Dernier né des services de Platform.sh : FleetOps. Reposant sur la plateforme historique du Français, il bénéficie de tous ses avantages. Y compris de son hébergement multicloud. Réparti sur neuf régions cloud à travers le monde, Platform tourne à la fois sur AWS, Microsoft Azure, Google Cloud, Orange Flexible Cloud et OVHCloud. La philosophie de FleetOps ? "Un grand groupe peut avoir 100, 200 sites souvent hébergés et gérés de manière disparate. Avec cette offre, nous leur proposons de les regrouper sur une plateforme à l'état de l'art en termes de sécurité, avec un contrôle d'accès et une gestion fine de la localisation des données, sans oublier une visibilité globale sur l'ensemble de la flotte de sites ou d'applications web", explique Frédéric Plais.

"Une fois une montée de version réalisée sur un site web, FleetOps pourra la répliquer automatiquement sur 10, 100, 1 000, 2 000 autres sites"

La marque de fabrique de FleetOps ? Industrialiser la maintenance applicative. "Une fois une montée de version réalisée sur un site web, FleetOps pourra la répliquer automatiquement sur 10, 100, 1 000, 2 000 autres sites, quels que soient le langage, le CMS et autres frameworks utilisés", illustre Frédéric Plais.
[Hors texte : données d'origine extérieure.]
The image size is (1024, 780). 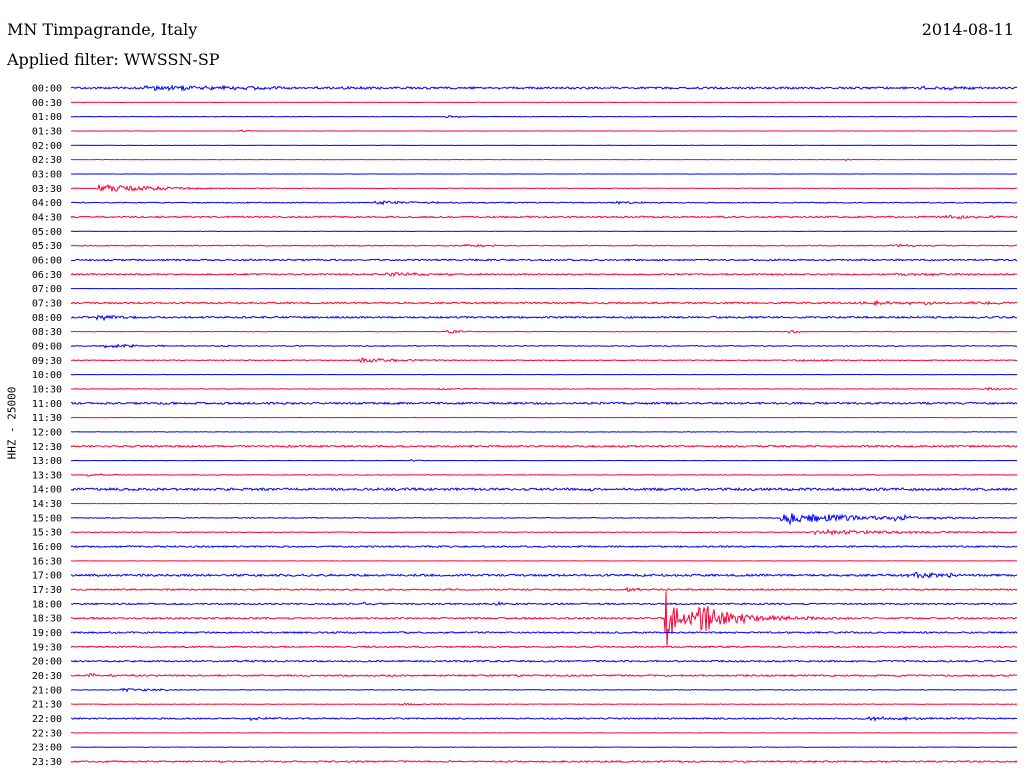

Résultats : des gains de temps significatifs accompagnés d'économies d'échelle du fait de la consolidation des projets chez un provider unique. "FleetOps a nourri notre croissance ces trois dernières années. Cette solution nous a permis de remporter des comptes de plus en plus importants, comme Nestlé, Pinterest ou Unity Technologies. Nos clients s'adossent à FleetOps pour gérer d'une dizaine de sites jusqu'à plusieurs milliers", commente Frédéric Plais.
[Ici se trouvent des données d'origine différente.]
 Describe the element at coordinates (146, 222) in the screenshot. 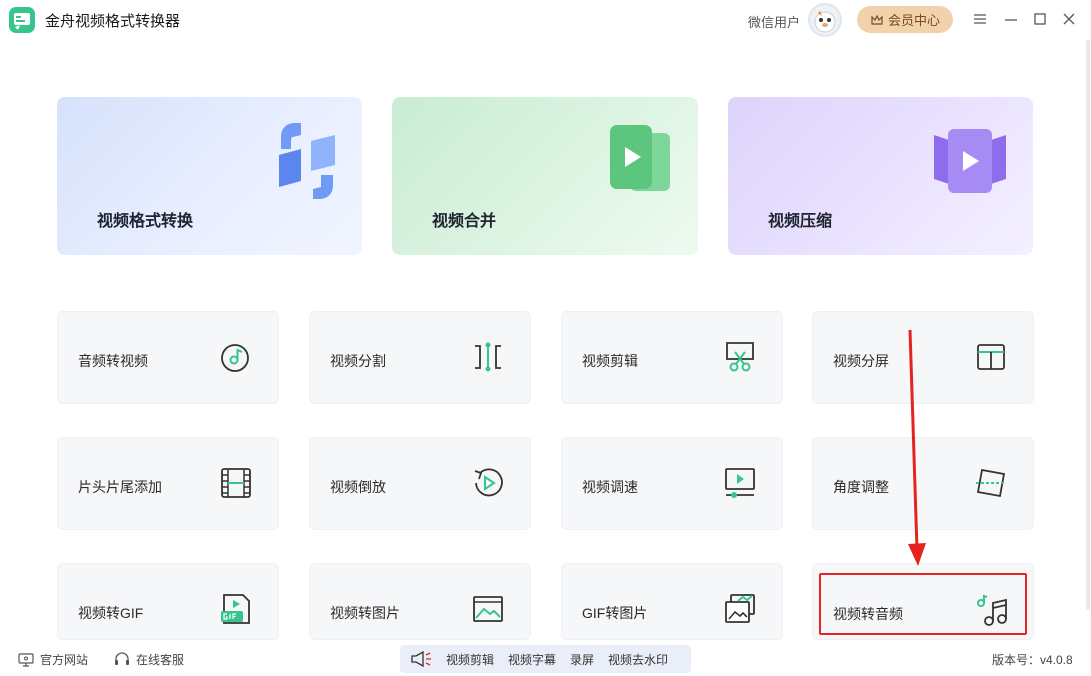

I see `feature-card-label: 视频格式转换` at that location.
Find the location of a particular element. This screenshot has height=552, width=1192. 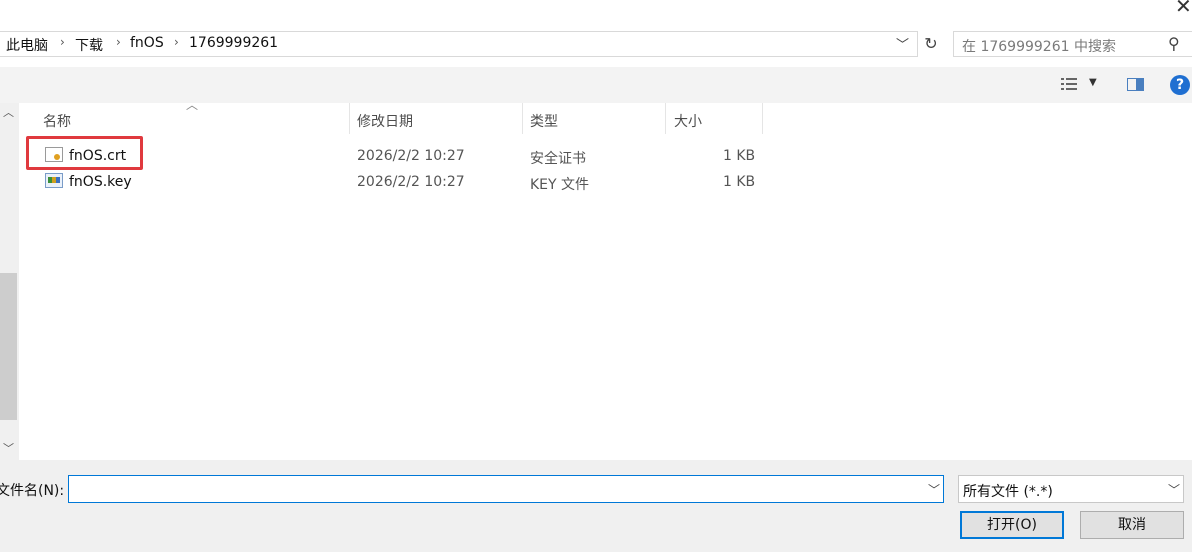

Platform.sh compte 350 clients ayant opté pour FleetOps. Aux côtés de ces organisations, la société parisienne revendique 400 agences partenaires qui recourent à l'outil pour opérer les sites web de leurs clients.

L'enjeu du green IT

Suite à sa série D, Platform.sh entend à la fois renforcer ses équipes commerciales et marketing, mais également poursuivre ses développements produits. "Nous souhaitons renforcer notre présence dans les communautés de développeurs en proposant pour chacune les bons points d'entrée vers notre technologie, avec les bons exemples et les bons templates pour démarrer", souligne Frédéric Plais. Côté R&D, la société compte renforcer sa brique d'observabilité. Objectif : donner aux clients une meilleure visibilité sur la consommation de leur infrastructure et leur permettre d'ajuster plus finement la taille de leur container logiciel. Autre chantier de R&D prioritaire : l'edge computing, du CDN à la sécurité anti-DDoS.

Enfin, le cloud français prévoit d'intensifier ses investissements dans l'informatique verte. "Le green IT passe par l'observabilité et l'optimisation des performances intrinsèques des applications. Mais aussi par la densité de ressources IT que nous offrons. A performance égale, elle est 12 fois supérieure à celle de Kubernetes sur serveur dédié", argue Frédéric Plais. Dans la même logique, l'éditeur espère à terme pouvoir comparer l'emprunte carbone des data centers des clouds providers sur lesquels son PaaS est hébergé. "Elle dépend notamment du réseau électrique du pays où ils sont localisés. Par exemple un centre de données allemand dépend à 80% de centrales au gaz et au charbon. Ce qui conduit à un taux d'émission de CO2 moyen de 556 grammes par KWh, contre 60 grammes pour la France", constate le CEO de Platform.sh. Reste un enjeu de taille pour Platform.sh en vue de produire des tableaux de bord green complet : convaincre les cloud providers de lui transmettre des données et indicateurs comparables.

Fort d'un effectif de 350 salariés, Platform.sh a pour ambition de passer à 450 personnes d'ici la fin de l'année, puis à 600 collaborateurs d'ici fin 2023. En termes RH, la société mise sur un télétravail à 100%, et se limite à un bureau unique, basé à Paris. Avec plus de 50% de croissance par an, Platform.sh a franchi la barre symbolique des 40 millions de dollars de chiffre d'affaires en 2021. L'Amérique du Nord représente la majorité de son activité, devant l'Europe, avec en tête l'Allemagne, le Royaume-Unis et la France.